Exercise description:
What appears from the first line of the data below through the line containing "Task: View the Email History tab", both included, should be copied exactly, and nothing else.

Data extract:
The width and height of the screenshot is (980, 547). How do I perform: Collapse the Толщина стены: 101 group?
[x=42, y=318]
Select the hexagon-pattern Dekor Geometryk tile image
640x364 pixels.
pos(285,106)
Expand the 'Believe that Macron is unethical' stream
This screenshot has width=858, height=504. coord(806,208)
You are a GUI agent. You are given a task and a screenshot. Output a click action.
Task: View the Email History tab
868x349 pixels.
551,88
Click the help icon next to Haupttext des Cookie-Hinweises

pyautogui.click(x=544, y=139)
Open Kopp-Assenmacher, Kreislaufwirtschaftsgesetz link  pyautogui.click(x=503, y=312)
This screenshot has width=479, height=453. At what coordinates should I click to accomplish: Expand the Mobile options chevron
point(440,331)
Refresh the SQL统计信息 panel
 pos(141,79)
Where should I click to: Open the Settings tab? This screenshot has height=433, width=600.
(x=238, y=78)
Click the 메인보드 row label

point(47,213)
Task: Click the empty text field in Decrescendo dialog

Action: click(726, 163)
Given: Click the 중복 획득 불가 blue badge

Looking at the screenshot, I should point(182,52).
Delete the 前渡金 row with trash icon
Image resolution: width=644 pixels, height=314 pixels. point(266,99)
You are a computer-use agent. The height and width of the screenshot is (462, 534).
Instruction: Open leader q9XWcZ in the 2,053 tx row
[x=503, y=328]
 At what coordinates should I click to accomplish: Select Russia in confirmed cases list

Exercise answer:
The width and height of the screenshot is (980, 547). How do I perform: Collapse the Толщина стены: 101 group?
[x=42, y=318]
Select the hexagon-pattern Dekor Geometryk tile image
640x364 pixels.
pos(285,106)
Expand the 'Believe that Macron is unethical' stream
This screenshot has width=858, height=504. coord(806,208)
You are a GUI agent. You are given a task and a screenshot. Output a click action.
Task: View the Email History tab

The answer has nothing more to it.